In der Tat: Kurze Tage und trübes Wetter sind eher selten Ursache einer Depression. Fehlende Zukunftsperspektiven wie vor allem lang andauernde Arbeitslosigkeit erhöhen dagegen das Risiko für diese Erkrankung drastisch. In Deutschland etwa ist die Zahl der behandlungsbedürftigen Depressionen in den vergangenen Jahren deutlich gestiegen - auf etwa vier Millionen -, wie OA Dr. Henning Schauenburg von der Universität Göttingen bestätigt.
Kündigung als Folge
Die Angst vor sozialer Ächtung und Stigmatisierung hindert dabei viele Betroffene daran, rechtzeitig Hilfe beim Arzt zu suchen, so Experten wie Univ.-Doz. Prim. Dr. Werner Schöny - er ist u. a. Leiter der Sektion Psychiatrie der Österreichischen Gesellschaft für Neurologie und Psychiatrie - beim derzeit stattfindenen 7. European Health Forum in Gastein betonten. Auch er sieht den Bereich Arbeit als sehr problematisch für psychisch Kranke, stünde doch nach einem Krankenstand oft eine Kündigung ins Haus: "Die Arbeitslosigkeit liegt bei psychisch Kranken um das Dreifache höher als bei anderen Menschen. Sie laufen Gefahr, zu verarmen und sozial abzudriften. Zum Kampf gegen die Krankheit kommen dann noch das Gefühl der eigenen Wertlosigkeit und der Existenzangst."
Alte und Junge
Depressionen sind indessen weitgehend gut mit Medikamenten und Psychotherapie behandelbar, ein Klinikaufenthalt ist deshalb nur den seltensten Fällen nötig. Bei zwei Gruppen stößt die Therapie allerdings auf große Schwierigkeiten, nämlich bei den jungen und den alten Menschen, also quasi bei jenen, die noch nicht gearbeitet haben und bei jenen, deren Arbeitsleben beendet ist, weil in beiden Fällen oft Perspektiven fehlen. Genau dieser Umstand führt zu einem erhöhten Suizidrisiko.
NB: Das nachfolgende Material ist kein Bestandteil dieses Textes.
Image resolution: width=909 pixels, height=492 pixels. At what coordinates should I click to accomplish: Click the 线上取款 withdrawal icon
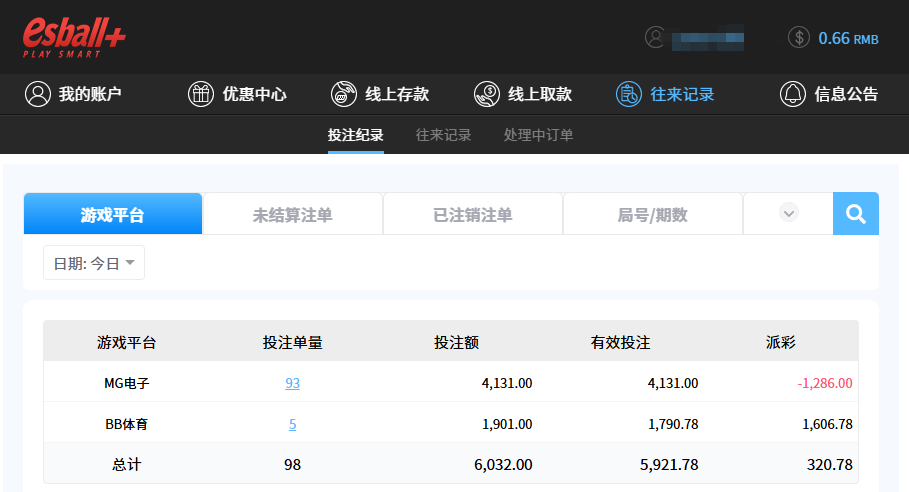(x=487, y=94)
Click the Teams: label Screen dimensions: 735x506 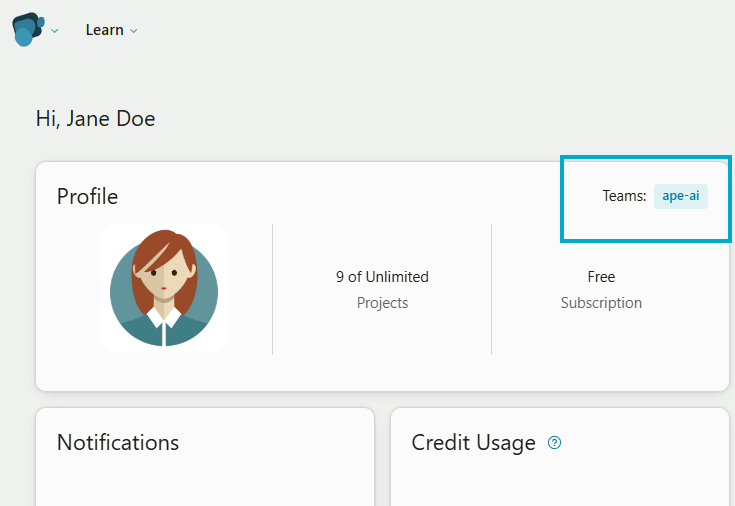pyautogui.click(x=624, y=196)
Bei Jugendlichen deshalb, weil sie noch nicht wissen, wie schön das Leben sein kann, bei den Alten, weil sie oft nur noch auf Verluste zurück blicken können. In beiden Fällen sehen Ärzte "Gefahr imVerzug", Medikamente sind also primär geboten. Doch just diese sind in letzter Zeit immer stärker auf Grund von zum Teil gravierenden Nebenwirkungen ins Zwielicht geraten. Es gilt, neue Strategien zu finden. Und bei den Senioren das ärztliche Vorurteil zu überwinden, dass sie mit Psychotherapie kaum behandelbar seien. Soziale Integration, Aktivitäten und Aufgaben wären auf Dauer wohl die erfolgreichsten Mittel gegen das Leiden dieser beiden Gruppen.
Welttag 10. Oktober
Am Sonntag ist Welttag für seelische Gesundheit, er wurde 1992 von der WHO und der World Federation for Mental Health (WFMH) ins Leben gerufen. Die Psychosomatik steht heuer im Mittelpunkt der Informationsoffensive. Letztlich geht es vor allem darum, endlich das Schweigen zu durchbrechen.